Impotente e “vagabundo”, fez o que ela pediu e foi embora. E deu muita sorte, porque já era quase hora do almoço e já não iam mais atender ninguém.

12:15 no boteco Florisbela, ainda no centro.
“Uma coxinha, por favor”, pediu. “E para beber”, perguntou o balconista. Ia pedir uma coca, mas preferiu cerveja. “A latinha não, a garrafa”.
Não tinha mais para onde ir. Emprego de verdade só dava para ver até a hora do almoço. Depois disso era ficar de bobo naquele lugar.
“Um grande boi de carga, bobo e vagabundo. Isso é que sou”. Disse no segundo copo que começou a descer macio. “E quem não é, companheiro”, perguntou um homem que estava ao seu lado, comendo um x-salada e tomando um suco de máquina.
“Mas que droga”, pensou Roberto. Uma coisa era ele se dar um sermão, outra completamente diferente era alguém ficar fazendo discursos moralistas, e ainda no meio do único prazer que teria no dia: a cerveja. Aquele homem começou a lembrar a sua mulher. “É mesmo”, respondeu apenas.
Não conversaram mais. No final das contas, aquele senhor que pediu para repetir o suco vagabundo, estava com a cabeça tão confusa quanto à dele.
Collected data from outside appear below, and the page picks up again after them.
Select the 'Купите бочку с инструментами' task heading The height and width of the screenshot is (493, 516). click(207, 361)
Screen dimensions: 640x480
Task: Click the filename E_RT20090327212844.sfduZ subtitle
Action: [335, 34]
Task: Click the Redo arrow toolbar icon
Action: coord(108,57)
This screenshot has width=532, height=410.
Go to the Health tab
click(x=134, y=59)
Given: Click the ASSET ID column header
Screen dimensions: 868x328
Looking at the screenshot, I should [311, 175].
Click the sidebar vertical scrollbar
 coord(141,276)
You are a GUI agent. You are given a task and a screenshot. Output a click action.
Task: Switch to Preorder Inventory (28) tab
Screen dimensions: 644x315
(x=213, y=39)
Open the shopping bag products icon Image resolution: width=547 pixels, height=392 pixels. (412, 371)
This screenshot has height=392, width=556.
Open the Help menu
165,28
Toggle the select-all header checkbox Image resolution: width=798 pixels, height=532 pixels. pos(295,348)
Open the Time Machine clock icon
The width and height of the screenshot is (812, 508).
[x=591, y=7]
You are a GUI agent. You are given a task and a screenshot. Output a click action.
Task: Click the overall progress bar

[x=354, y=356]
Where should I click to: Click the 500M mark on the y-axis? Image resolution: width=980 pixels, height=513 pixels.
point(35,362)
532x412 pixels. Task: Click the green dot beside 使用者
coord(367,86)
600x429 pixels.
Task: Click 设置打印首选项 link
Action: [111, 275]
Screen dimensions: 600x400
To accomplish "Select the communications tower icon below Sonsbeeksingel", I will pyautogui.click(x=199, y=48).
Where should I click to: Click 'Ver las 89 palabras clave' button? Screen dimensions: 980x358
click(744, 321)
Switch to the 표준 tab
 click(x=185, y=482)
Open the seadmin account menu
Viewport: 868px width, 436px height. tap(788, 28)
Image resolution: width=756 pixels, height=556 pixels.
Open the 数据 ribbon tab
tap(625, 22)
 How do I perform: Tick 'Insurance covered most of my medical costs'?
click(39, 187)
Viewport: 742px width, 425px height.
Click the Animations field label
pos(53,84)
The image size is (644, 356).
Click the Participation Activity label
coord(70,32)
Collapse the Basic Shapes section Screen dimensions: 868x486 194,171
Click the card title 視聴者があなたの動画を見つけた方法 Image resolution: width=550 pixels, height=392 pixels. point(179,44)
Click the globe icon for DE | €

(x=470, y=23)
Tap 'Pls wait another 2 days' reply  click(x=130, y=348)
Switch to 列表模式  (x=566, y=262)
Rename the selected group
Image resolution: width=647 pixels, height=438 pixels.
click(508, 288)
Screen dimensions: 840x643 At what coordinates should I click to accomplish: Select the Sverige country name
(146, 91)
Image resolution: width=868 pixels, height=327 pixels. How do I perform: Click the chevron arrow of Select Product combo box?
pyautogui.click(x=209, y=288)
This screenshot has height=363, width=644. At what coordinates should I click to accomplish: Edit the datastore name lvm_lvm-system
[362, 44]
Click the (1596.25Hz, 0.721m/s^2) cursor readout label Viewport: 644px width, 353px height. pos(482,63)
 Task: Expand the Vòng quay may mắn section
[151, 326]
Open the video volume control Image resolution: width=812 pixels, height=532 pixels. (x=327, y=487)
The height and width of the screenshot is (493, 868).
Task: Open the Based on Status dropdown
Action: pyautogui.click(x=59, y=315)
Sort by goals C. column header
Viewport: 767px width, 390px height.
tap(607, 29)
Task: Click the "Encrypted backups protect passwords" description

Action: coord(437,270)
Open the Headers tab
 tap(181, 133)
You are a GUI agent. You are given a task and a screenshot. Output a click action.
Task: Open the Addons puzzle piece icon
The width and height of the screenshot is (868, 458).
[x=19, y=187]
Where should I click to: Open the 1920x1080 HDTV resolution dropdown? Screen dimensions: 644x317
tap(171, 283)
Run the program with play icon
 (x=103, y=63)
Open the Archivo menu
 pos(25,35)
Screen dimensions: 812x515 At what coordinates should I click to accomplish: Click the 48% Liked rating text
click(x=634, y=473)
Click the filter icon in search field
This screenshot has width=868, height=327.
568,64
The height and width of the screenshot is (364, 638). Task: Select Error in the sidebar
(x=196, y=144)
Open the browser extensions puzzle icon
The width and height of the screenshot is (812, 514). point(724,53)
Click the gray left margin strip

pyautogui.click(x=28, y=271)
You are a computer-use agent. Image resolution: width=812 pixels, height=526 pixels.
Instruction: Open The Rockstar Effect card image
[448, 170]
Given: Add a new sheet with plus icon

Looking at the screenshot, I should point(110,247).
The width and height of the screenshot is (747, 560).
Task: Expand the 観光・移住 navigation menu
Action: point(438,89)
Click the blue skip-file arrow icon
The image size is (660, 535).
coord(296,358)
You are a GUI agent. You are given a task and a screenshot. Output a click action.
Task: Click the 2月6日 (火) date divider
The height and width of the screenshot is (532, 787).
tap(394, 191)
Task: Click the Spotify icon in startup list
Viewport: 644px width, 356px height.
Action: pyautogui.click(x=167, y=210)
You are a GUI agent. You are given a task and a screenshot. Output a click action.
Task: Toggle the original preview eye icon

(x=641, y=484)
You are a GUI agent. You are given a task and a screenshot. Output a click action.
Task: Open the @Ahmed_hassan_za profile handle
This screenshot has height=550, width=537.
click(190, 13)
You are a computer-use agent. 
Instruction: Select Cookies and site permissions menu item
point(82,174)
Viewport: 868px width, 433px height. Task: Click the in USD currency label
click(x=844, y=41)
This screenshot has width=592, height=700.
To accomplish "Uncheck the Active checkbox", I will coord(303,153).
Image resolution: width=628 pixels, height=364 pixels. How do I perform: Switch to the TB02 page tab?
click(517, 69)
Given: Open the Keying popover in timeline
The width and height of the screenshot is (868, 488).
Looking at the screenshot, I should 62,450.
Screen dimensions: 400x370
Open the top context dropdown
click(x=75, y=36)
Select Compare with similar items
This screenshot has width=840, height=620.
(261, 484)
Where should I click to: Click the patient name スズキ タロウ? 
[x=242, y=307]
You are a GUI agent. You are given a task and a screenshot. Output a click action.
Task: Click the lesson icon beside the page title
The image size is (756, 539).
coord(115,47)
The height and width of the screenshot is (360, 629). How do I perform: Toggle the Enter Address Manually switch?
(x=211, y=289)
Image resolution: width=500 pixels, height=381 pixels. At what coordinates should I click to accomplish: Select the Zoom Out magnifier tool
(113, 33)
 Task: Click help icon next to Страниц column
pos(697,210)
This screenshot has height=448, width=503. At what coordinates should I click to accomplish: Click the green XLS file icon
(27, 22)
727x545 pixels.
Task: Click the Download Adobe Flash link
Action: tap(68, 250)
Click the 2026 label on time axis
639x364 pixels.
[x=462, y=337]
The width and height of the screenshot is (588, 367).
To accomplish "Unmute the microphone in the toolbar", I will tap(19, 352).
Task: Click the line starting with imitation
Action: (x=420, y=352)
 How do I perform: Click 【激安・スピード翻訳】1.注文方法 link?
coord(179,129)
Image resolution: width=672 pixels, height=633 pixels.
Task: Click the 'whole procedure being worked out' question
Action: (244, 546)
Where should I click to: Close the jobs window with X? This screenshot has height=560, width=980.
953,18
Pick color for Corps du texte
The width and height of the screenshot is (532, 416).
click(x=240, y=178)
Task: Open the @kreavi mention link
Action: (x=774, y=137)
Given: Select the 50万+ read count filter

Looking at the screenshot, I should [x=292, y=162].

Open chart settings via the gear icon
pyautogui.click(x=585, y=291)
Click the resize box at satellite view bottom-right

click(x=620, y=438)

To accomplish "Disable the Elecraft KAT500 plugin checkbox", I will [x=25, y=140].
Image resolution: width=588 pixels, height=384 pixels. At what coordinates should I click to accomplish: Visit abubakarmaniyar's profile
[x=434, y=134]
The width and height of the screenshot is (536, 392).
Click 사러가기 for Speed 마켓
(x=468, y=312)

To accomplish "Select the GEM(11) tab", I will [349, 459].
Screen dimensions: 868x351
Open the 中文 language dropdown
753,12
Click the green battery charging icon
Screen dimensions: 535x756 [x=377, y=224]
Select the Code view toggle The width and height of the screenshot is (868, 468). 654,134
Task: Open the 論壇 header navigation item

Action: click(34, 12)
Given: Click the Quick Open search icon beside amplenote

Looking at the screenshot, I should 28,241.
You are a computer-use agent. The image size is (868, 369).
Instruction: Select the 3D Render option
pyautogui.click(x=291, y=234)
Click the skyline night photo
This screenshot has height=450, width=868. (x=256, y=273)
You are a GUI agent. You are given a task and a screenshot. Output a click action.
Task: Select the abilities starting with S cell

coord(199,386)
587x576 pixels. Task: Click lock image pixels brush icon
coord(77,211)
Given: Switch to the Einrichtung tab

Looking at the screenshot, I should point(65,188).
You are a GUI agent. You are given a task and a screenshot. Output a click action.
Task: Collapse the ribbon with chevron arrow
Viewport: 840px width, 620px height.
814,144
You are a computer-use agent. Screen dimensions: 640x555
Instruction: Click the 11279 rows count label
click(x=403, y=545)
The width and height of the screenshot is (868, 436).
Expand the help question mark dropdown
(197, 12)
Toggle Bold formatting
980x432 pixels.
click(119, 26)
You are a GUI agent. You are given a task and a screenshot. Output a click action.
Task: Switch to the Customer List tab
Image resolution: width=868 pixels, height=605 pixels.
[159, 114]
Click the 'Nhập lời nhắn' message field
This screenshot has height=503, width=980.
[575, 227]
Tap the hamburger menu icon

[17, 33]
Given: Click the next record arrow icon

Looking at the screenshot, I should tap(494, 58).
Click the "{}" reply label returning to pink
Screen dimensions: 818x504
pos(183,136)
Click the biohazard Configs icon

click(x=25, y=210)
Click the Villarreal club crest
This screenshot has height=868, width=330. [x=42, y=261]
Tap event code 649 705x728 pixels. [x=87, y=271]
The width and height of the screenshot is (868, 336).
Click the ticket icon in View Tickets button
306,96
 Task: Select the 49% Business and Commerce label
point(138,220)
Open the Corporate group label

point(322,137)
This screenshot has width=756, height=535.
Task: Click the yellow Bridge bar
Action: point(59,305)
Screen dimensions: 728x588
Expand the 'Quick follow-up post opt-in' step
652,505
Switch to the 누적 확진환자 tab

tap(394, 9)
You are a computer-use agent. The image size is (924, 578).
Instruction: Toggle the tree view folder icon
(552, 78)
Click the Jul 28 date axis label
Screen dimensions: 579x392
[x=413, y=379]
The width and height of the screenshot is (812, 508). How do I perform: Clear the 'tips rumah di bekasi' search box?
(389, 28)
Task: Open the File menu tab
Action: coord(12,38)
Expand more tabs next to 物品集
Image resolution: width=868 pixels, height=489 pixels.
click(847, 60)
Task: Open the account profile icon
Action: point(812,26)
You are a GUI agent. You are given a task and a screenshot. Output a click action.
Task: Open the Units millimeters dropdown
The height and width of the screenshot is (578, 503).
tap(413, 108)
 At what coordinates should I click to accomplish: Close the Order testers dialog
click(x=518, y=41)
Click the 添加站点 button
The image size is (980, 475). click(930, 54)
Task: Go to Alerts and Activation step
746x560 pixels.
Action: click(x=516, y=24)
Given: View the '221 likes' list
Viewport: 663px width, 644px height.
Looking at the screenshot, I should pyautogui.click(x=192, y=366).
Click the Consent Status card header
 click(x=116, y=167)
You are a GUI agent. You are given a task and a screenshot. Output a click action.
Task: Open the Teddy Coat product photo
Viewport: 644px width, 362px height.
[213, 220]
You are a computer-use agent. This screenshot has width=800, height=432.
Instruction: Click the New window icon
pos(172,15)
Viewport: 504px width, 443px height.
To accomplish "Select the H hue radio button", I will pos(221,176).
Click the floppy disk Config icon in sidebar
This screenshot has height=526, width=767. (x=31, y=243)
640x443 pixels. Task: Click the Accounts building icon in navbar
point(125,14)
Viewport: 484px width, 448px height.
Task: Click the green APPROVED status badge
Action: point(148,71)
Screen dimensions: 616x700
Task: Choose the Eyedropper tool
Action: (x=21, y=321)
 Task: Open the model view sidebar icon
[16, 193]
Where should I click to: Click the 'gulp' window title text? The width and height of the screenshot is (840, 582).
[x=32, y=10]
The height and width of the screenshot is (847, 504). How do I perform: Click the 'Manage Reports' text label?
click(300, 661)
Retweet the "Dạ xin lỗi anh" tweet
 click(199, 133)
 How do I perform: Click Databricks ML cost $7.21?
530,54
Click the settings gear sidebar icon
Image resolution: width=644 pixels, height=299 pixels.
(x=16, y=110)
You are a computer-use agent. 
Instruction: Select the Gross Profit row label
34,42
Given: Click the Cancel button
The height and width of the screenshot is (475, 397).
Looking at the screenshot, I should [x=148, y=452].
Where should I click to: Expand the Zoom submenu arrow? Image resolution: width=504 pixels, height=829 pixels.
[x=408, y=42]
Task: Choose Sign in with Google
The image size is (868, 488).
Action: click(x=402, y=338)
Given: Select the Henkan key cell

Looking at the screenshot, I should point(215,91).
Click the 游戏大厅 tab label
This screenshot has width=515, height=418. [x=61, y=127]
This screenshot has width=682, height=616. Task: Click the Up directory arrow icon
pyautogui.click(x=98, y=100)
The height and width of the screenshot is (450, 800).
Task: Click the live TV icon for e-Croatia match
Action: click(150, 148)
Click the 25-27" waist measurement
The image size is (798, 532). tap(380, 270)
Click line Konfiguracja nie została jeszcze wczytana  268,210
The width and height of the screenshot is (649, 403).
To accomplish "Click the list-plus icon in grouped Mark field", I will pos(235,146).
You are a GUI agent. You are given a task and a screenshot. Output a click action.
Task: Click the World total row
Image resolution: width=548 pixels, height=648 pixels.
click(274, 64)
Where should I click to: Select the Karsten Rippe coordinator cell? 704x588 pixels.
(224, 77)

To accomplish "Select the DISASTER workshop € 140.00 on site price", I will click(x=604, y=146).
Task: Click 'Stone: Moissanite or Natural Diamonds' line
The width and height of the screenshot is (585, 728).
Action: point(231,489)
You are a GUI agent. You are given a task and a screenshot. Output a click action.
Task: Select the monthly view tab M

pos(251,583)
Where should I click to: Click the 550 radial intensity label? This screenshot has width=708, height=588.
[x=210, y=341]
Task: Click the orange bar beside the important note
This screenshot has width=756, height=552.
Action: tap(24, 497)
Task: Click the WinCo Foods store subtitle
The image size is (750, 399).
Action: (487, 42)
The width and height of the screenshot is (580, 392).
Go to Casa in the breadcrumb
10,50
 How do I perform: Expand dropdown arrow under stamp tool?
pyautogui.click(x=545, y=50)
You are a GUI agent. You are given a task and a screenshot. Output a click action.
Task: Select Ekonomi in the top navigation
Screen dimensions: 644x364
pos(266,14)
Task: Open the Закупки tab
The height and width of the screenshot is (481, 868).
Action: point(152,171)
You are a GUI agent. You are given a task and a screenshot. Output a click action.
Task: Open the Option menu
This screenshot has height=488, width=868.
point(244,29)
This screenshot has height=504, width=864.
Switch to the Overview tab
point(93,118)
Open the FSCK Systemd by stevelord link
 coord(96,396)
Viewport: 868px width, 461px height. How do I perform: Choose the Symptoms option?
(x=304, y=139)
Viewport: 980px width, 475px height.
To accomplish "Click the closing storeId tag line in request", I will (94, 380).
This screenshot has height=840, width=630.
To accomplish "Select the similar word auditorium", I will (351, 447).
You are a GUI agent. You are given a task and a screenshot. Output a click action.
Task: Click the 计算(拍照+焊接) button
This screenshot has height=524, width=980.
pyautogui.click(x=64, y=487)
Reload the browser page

12:55 estava na rua, novamente.
Andava olhando vitrines. Estava a caminho do terminal de ônibus. O sol estava quente, o suficiente para fazer os olhos lacrimejarem.
Sua camisa social listrada de feira já estava fora da calça que ganhara de presente da mulher, no natal anterior. “Presente para procurar emprego”, pensou naquela noite.
Ouviu um disparo e olhou para trás. Viu um monte de gente correndo em sua direção com sacolas e tudo o que podiam trazer embaixo dos braços. Não teve tempo de sair da frente, nem de correr. Foi derrubado no chão e pisoteado. A única coisa que fez foi proteger o rosto.
Não teve noção de quanto tempo ficou deitado no chão. Pareceu uma eternidade. Levantou-se sozinho e foi sentar-se num canto da calçada. Passou a mão pelo rosto e via que sangrava na boca. Limpou com o braço.
Foi surpreendido por uma voz: “O senhor não pode ficar sentado aqui”. Era o gerente da loja onde ele estava sentado. Roberto olhou para o chão, balançou a cabeça e levantou-se. Viu alguns policiais passando correndo. Estavam armados. “Tem que levar esses ambulantes para a cadeia mesmo”, disse o gerente para alguns vendedores que saíram para ver a policia. “Bando de vagabundos”, completou.
Roberto escutou aquilo e pensou que aquela palavra estava perseguindo ele. Passou a camisa de qualquer jeito dentro da calça e tornou andar. Tinha sido atropelado pelos camelôs que fugiam da polícia com toda a mercadoria que puderam carregar.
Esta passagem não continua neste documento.